A Second Chance, by David Bax
It wouldn’t really make sense for me to write a regular review for The 5th Quarter since it’s not really a regular movie. Insofar as it is, it’s hackneyed and manipulative in the worst way, executed at every turn with superficial direction choices and a general lack of understanding when it comes to editing. Aidan Quinn and Andie MacDowell, actors who have been transcendent in the past, are mere functionaries here, as is every other element of the film.
But when it comes to what it is all actually in function of, the temptation arises to give the movie a pass. The true story of a family who lost their youngest child at the age of fifteen and then channeled their grief into their oldest, who then inspired his 2006 Wake Forest football team to a miracle season, The 5th Quarter is essentially a 100-minute commercial for the charities that have been set up in the late Luke Abbate’s name, including a heavy advocacy for organ donation.
A digression now. My father died almost 7 ½ years ago, very suddenly at the age of 45. You wouldn’t know it based on his eldest son’s misanthropy but my dad was a guy that everyone liked. The funeral procession was well over a mile long and the funeral home manager said it was about the most well-attended wake he’d ever seen. The effect he’d had on his fellow man during his time here was mightily apparent.

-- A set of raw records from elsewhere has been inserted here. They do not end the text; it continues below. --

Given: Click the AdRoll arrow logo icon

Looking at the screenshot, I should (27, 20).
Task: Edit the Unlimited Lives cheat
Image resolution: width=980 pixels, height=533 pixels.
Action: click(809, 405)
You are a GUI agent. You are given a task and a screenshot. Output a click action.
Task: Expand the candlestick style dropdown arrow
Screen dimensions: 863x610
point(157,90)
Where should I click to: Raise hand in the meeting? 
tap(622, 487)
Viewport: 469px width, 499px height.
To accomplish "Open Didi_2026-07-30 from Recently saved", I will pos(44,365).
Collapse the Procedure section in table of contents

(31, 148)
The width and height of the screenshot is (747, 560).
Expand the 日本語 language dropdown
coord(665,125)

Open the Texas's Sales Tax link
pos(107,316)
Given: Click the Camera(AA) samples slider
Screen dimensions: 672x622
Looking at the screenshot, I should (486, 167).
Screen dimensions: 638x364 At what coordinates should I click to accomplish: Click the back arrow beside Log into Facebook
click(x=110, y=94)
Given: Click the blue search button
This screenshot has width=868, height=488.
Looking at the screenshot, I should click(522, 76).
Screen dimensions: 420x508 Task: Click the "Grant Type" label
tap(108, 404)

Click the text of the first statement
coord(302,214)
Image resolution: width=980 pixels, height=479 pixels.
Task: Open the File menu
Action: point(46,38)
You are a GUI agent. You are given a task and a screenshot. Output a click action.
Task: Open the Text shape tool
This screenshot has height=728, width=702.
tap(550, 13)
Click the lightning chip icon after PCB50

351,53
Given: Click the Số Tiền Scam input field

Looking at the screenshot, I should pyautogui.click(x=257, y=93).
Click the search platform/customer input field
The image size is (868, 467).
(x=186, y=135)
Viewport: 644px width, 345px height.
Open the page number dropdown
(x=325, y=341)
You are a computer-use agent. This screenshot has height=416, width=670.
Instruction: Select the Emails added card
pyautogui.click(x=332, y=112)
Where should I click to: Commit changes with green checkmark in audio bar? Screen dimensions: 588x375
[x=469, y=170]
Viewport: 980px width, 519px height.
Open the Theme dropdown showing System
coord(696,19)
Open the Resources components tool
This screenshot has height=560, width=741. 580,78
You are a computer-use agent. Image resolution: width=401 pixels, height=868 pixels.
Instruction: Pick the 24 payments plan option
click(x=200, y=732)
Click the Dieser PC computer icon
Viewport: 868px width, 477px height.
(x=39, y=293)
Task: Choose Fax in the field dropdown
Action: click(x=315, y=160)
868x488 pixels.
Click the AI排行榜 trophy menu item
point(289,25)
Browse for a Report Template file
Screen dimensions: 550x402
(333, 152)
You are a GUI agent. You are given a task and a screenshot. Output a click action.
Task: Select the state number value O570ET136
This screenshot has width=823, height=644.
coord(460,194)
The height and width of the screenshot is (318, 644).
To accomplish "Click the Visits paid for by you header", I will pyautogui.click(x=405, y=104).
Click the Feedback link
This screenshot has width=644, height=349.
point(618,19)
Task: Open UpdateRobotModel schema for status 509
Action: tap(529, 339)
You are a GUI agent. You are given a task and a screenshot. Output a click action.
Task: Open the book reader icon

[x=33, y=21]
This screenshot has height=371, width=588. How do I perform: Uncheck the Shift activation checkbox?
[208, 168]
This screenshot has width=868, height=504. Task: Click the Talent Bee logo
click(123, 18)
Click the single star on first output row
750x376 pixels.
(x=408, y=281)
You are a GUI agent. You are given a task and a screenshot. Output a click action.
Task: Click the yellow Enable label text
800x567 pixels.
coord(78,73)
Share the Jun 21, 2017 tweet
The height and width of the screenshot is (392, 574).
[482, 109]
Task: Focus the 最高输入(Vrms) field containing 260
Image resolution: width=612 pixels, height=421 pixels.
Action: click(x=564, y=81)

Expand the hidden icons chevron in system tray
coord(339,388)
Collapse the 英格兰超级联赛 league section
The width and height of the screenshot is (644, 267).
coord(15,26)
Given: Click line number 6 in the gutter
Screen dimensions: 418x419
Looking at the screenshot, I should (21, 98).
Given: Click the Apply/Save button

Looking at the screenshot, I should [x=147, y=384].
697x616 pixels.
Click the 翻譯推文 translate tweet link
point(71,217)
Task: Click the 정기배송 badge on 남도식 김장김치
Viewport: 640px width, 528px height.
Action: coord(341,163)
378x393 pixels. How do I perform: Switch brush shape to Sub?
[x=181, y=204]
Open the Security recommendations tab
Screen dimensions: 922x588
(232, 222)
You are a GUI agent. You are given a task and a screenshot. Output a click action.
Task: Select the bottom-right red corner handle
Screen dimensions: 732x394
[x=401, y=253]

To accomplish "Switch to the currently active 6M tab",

It might have ended there but, luckily for us, my parents believed strongly in, and had extensively discussed, organ donation. My dad, being healthier than the average 45-year-old man, was a ripe donor and was able to provide a handful of organs for transplant. In the ensuing years, we’ve become close with the family of the boy who got one of his kidneys but, even if we hadn’t, the knowledge that pieces of him lived on and saved lives goes a long, long way toward making his untimely death easier to accept.
The Abbate family, in The 5th Quarter and probably in real life, believe in God and in an afterlife. I don’t. However, even with its almost pitiable amateurishness, the movie illustrates the very real, physical and lasting ways in which the dead stay with us. It’s up to us to decide what we’re going to do with their remnants.